TASK DESCRIPTION: Pick out each line in the listing below that contains the word "link" and copy those lines.

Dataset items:
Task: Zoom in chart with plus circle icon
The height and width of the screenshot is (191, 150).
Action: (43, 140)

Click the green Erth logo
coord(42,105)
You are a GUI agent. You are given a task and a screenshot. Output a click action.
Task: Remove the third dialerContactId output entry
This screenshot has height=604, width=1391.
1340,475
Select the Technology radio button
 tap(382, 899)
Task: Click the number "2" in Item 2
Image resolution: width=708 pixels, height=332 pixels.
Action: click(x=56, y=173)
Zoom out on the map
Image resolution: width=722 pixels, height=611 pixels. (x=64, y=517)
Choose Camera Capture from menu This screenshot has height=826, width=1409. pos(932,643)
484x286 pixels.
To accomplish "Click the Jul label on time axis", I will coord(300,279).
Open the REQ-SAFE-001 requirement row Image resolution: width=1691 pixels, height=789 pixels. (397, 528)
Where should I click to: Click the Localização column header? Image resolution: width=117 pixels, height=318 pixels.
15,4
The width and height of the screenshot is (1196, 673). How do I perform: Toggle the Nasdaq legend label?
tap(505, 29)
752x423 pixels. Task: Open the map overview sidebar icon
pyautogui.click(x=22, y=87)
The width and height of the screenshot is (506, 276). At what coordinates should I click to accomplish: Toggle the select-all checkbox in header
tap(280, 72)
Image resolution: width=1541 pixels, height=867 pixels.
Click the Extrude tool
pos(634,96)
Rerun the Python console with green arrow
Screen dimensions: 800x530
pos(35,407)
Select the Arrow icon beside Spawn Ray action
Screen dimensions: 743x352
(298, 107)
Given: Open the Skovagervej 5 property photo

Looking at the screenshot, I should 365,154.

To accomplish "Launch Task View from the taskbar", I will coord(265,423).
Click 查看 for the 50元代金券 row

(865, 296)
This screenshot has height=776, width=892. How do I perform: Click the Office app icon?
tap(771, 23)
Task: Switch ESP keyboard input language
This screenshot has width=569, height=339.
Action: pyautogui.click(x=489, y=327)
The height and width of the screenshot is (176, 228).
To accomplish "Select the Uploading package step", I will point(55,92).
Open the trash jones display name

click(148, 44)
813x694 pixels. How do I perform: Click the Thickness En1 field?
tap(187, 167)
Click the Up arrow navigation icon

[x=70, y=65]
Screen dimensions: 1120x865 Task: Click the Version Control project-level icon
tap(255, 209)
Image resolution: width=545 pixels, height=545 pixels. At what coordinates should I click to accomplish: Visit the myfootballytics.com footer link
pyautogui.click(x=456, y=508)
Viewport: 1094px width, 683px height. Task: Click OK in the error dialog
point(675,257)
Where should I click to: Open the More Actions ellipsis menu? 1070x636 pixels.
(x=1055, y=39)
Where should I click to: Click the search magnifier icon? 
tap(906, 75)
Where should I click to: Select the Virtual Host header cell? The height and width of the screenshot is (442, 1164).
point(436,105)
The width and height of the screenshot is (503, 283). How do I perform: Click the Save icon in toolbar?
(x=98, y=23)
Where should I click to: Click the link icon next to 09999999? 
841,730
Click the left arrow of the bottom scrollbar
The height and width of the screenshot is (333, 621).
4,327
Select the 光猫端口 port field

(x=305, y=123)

THE ANSWER:
Image resolution: width=545 pixels, height=545 pixels. At what coordinates should I click to accomplish: Visit the myfootballytics.com footer link
Where should I click to: Click the link icon next to 09999999? 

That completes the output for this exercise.